Thursday, December 27, 2012

Write a Review!

      “Please, write a review!”  An automated email plopped into my inbox soon after Christmas day, following on the heels of an online gift card purchase at  Reflexive orders from online stores are becoming more and more common these days, as online shopping becomes more main-stream and relatives turn to gift cards to relieve holiday pressure, spurring growth in the ever-helpful, yet sometimes misleading system of customer reviews.  As indicated by the annoying emails, anyone can author such a review, many times resulting in unintended good humor. 
      Often, especially on outdoor supplies stores’ websites, I’ve found, patrons take much enjoyment out of relating stories from the field.  Proud owners of expensive gear are sure to specify that “the deer tried to eat the foliage from my ‘ScentBlocker Protec XT, Mossy Oak Break Up’ camo jacket!,” or that “the fish followed our boat around the lake to get some more of the ‘Berkley Powerbait’ Something Or Other.”  Sure they did.
      Equally entertaining is the customer who clearly displays his lack of knowledge of the product that they invested several hundred dollars in.  “The rod was broken in four pieces, in the package!,” read one of my favorites, written in ignorant vengeance by the unknowing, lucky owner of a four-piece Sage fly rod.
      A small minority—for whom I am very thankful—take the time to include lengthy stories with their enthusiastic thumbs-up or thumbs-down, meandering slowly to the point at which the featured product makes its decisive entrance into the plot.  In particular, I have in mind a certain testimony I read concerning a deer call that was new on the market a few years ago.
      Hunter’s Specialties’ “The Kruncher” claimed to relax deer with the confidence sound of crunching acorns.  A gimmick?  Maybe.  That’s exactly why I checked into the reviews on
      After reading one, and sorting through the rest of the monotonous opinions left by southern deer hunters, one posted by an Idahoan elk hunter caught my eye.  The story started when the call arrived in a package via mail, and continued as the man awoke on the morning of the hunt, hiked to a high knoll on a neighboring, avoiding his neighbor’s llama farm, and taking a seat to implement “The Kruncher.”  It was unusually well-written considering the context.  The man may have fancied himself an outdoor writer had it not been for what lay at the bottom of the page.  Much to the author’s pleasure, “The Kruncher” relaxed completely the cow elk in the area, and it wasn’t long before a tall, solid specimen wandered to within range.  With a clean rifle shot, the animal went down without a struggle, and I, the reader, was relieved of the built-up tension.  As a satisfying end to the hunter’s chase, there, at the bottom of the page, in all its ironic glory, was an inserted picture of his harvest—a large, solid, and bloodied, llama.

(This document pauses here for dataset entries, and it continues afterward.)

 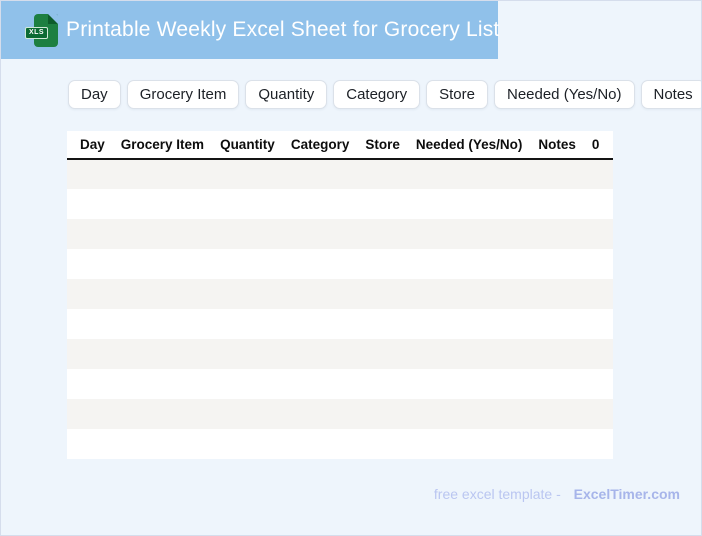 I want to click on col-header-day: Day, so click(x=92, y=144).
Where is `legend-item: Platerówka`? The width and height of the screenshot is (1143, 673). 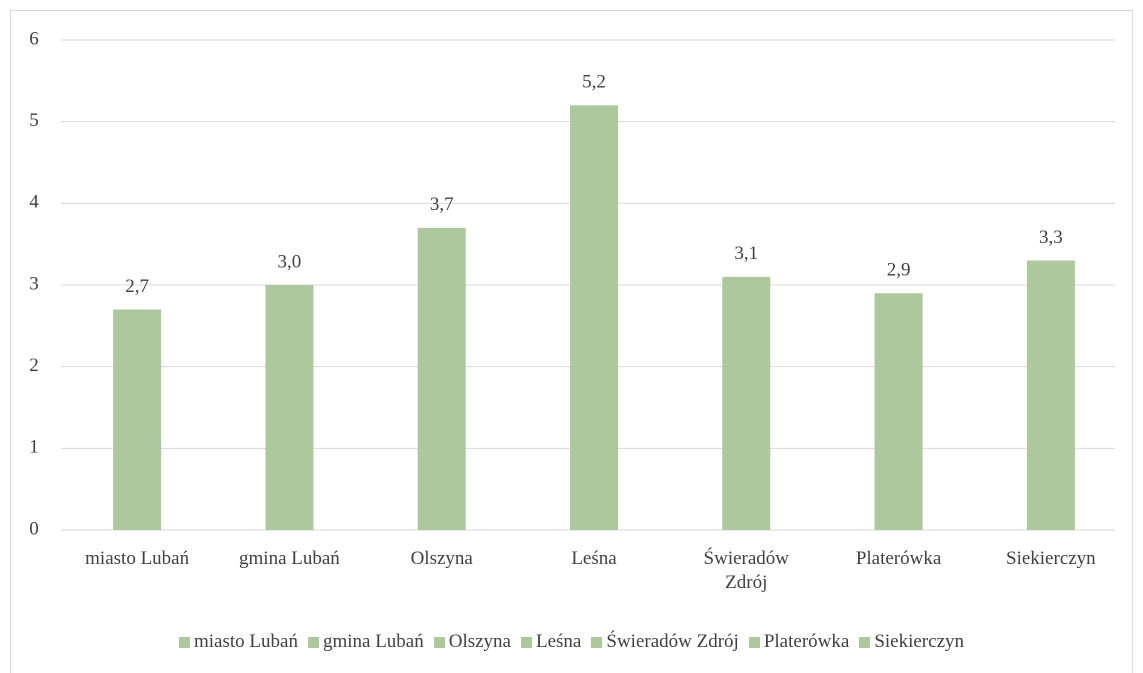
legend-item: Platerówka is located at coordinates (799, 642).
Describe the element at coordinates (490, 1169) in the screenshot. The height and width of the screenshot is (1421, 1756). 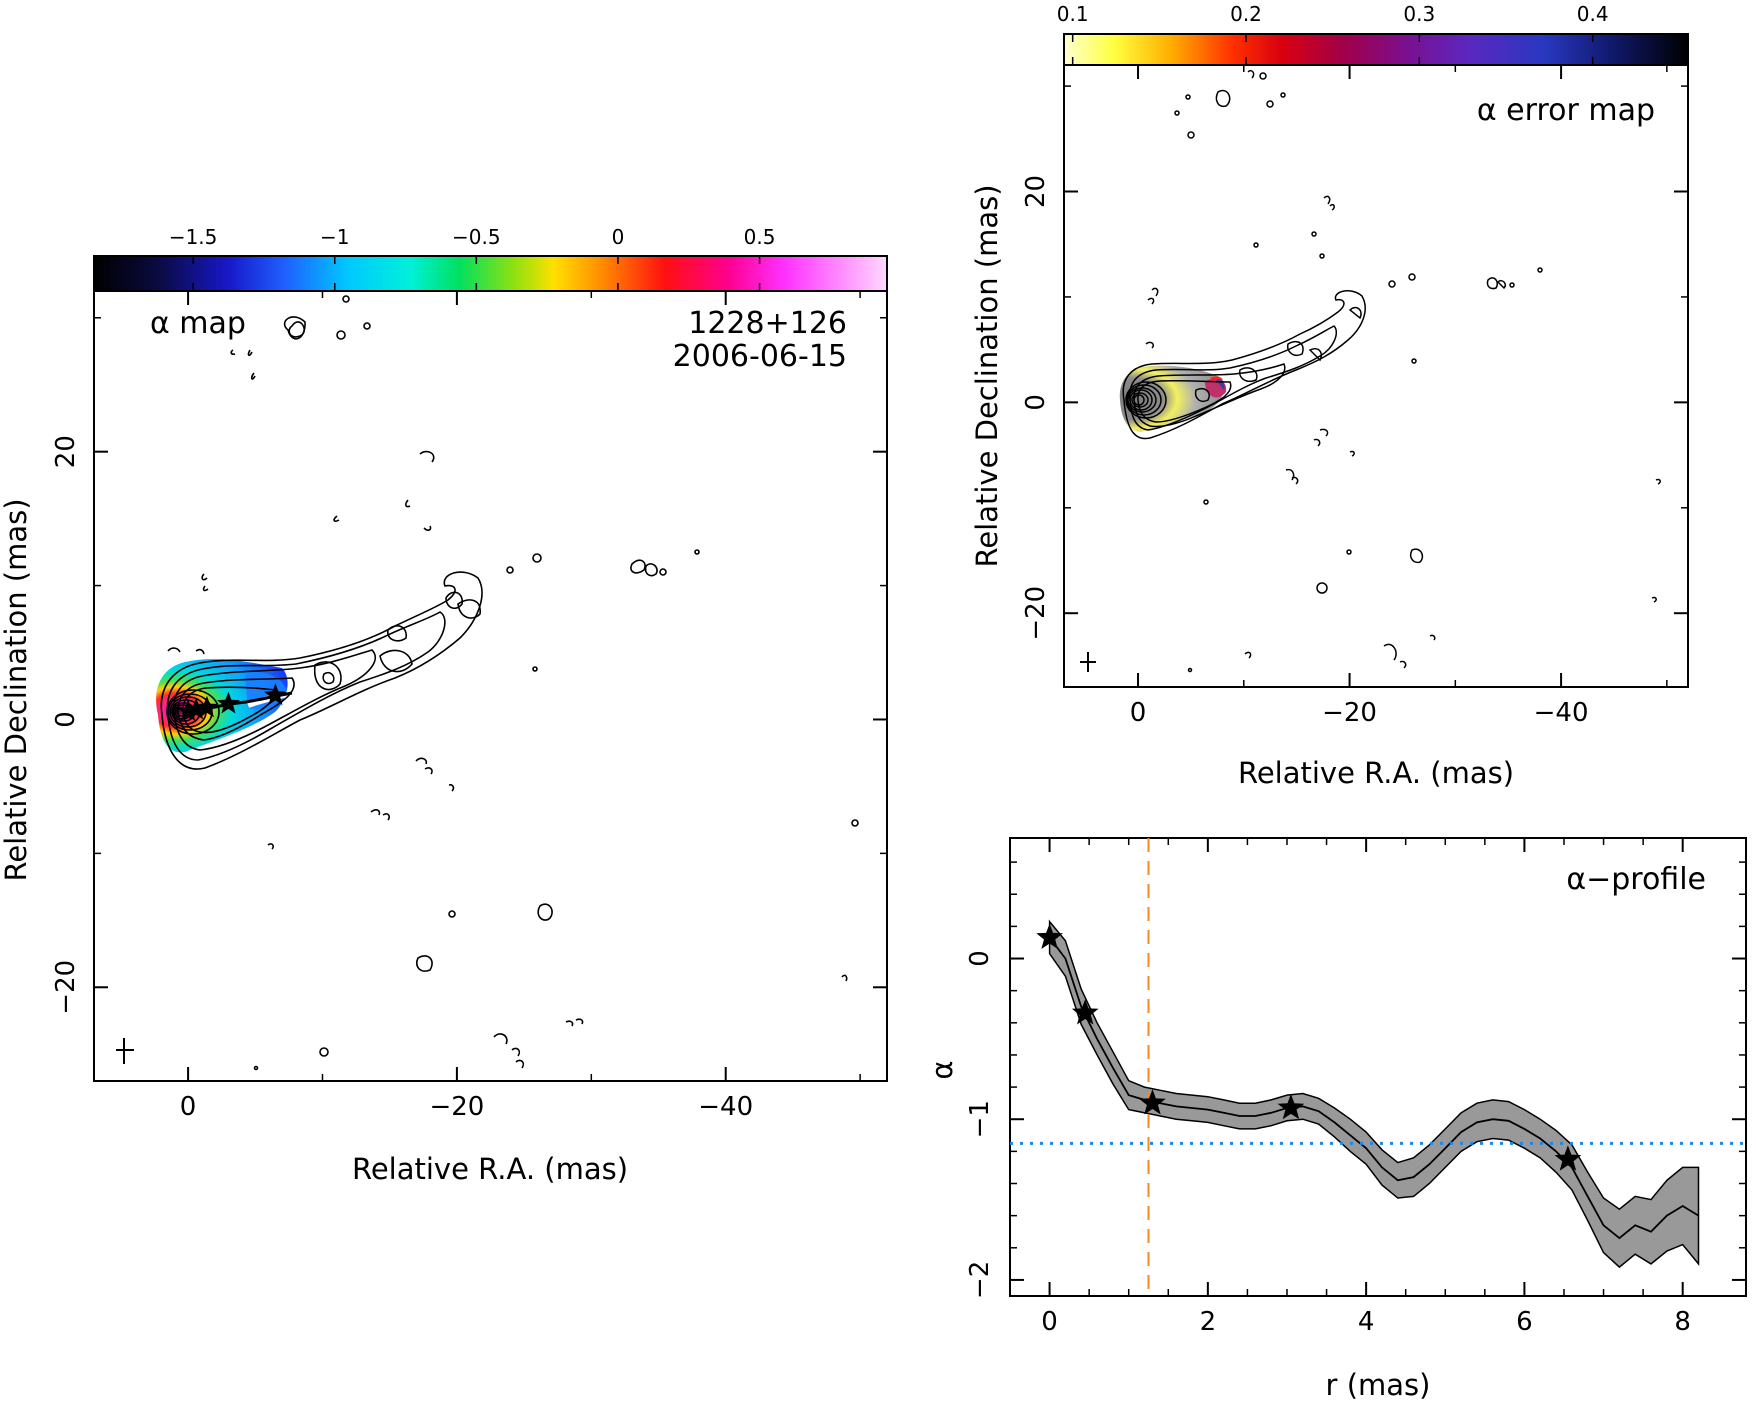
I see `alpha-map-xlabel: Relative R.A. (mas)` at that location.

      Now this greatly relieved some of the stress built-up from exams prior to the Christmas break, and I soon felt airy and had a new appreciation for common sense.  Unfortunately, the humorous saga was flagged as inappropriate by some concerned citizen, and my hidden treasure was promptly taken down from the site.  I did eventually purchase a “Kruncher,” but never did I have the same luck as did the comedic Idahoan.  But oh well, I’ve never heard too much good about llama meat, anyway.